Comment by mietek 7 days ago

4 replies

Just because most of the free software ecosystem relies on unpaid volunteer work does not mean it is a desirable state of affairs, especially with billion dollar companies building on top of said work while hardly contributing anything back.

serbuvlad 6 days ago

While that is true, if Espressif and the Raspberry Pi Foundation can build their SDKs and still offer cheap chips/boards, so could Arduino.

I'm not expecting a $0 markup, but Arduino prices are simply unreasonable for what they offer, especially if you live in a lower income country.

  • tredre3 6 days ago

    Both Espressif and Raspberry pi (pico) target OEMs who will buy millions of their chips. They've both embraced the hobbyist market as well, but it's not how they've recouped their investment.

    Arduino targets the hobyist market where customers will buy one (or at best a handful) of their boards. Arduino simply has no other way of recouping their investment than selling expensive hardware.
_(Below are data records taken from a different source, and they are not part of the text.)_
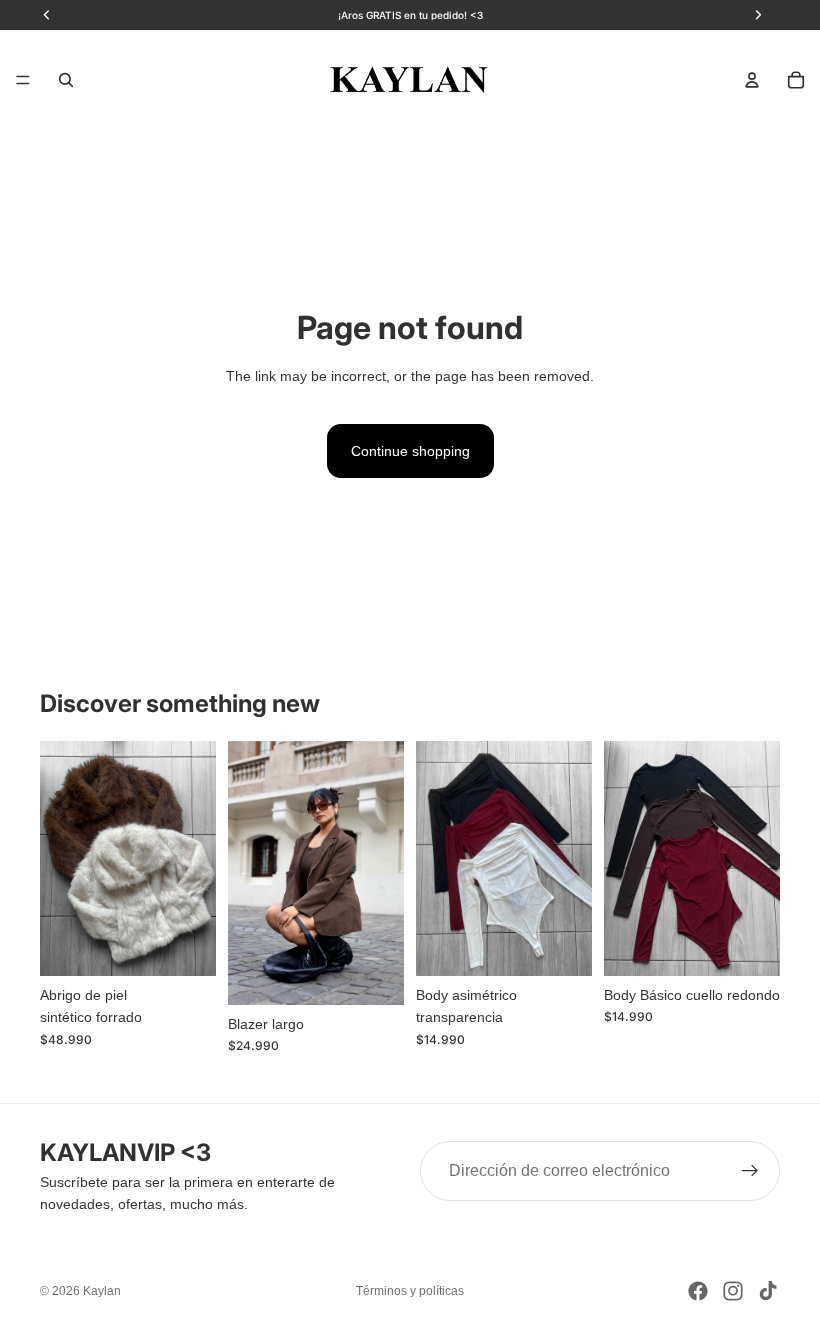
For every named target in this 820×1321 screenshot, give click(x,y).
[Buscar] (66, 80)
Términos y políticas (410, 1291)
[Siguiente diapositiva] (194, 859)
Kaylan (102, 1291)
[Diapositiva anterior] (62, 859)
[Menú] (23, 80)
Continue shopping (410, 451)
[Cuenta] (752, 80)
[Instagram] (733, 1291)
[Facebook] (698, 1291)
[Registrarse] (750, 1171)
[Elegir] (185, 945)
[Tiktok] (768, 1291)
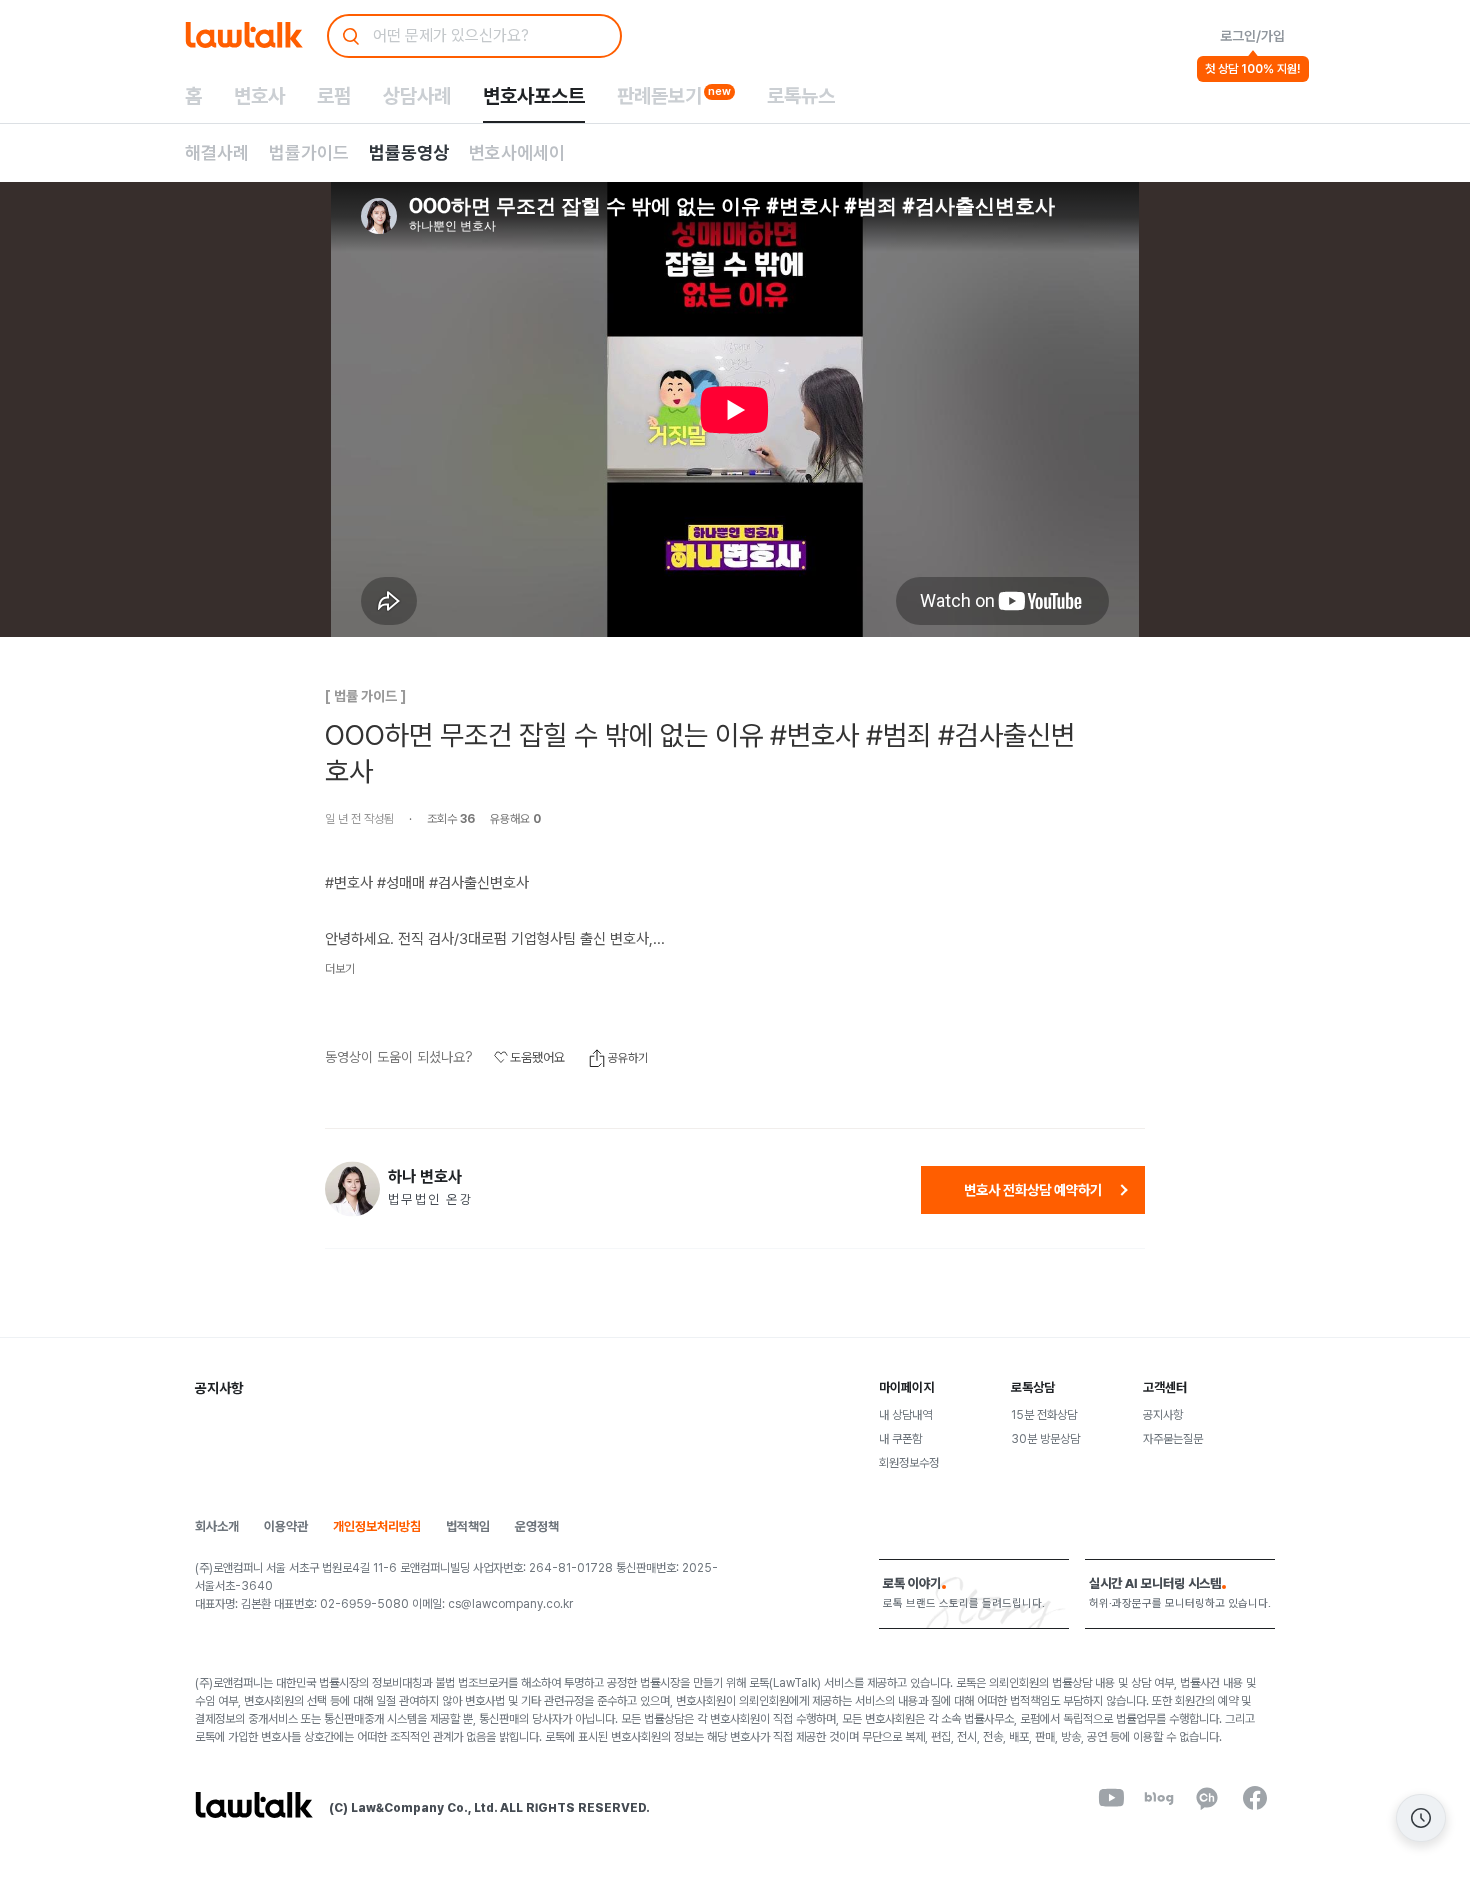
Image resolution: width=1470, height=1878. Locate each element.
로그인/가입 (1252, 36)
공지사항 (1163, 1415)
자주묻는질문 (1173, 1439)
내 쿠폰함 (900, 1439)
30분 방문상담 (1045, 1439)
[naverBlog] (1159, 1798)
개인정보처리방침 (377, 1526)
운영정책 (537, 1526)
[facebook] (1255, 1798)
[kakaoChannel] (1207, 1798)
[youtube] (1111, 1798)
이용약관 (286, 1526)
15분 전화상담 (1044, 1415)
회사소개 (217, 1526)
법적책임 (468, 1526)
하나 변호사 (425, 1177)
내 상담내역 (905, 1415)
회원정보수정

    So I don't think it's fair to say that Arduino is being greedy. Also FWIW, Espressif's official dev boards are also pretty expensive. Not Arduino expensive, but several times the price of identical "clones" based on the same reference design and using the same official esp32 module.

  • freeopinion 6 days ago

    If you think the price is unreasonable, don't buy. You have listed what you seem to think are better options. I agree that there are better options. If somebody else wants to spend their money in different ways than I do, let them. If Arduino thinks they can make money this way, let them try. If it works, good for them, I guess. If it fails, I guess the joke will be on Qualcomm. Honestly, Arduino could slash their price to be $1 less than a Milk-V Duo and I'd still by the Duo. If the Arduino was $1 less than an ESP32, I'd still by the ESP32. So I'm not sure lowering prices wouldn't just hurt them.

    • serbuvlad 6 days ago

      I have never bought an Arduino. I have bought a few Picos, a few ESP32s, and a couple Picos. And a clone of an Arduino Nano integrated in a system with a Pico for 5V logic, specifically, to implement a PS/2 controller. I don't see any advantage an Arduino has over an ESP32, aside from 5V logic support.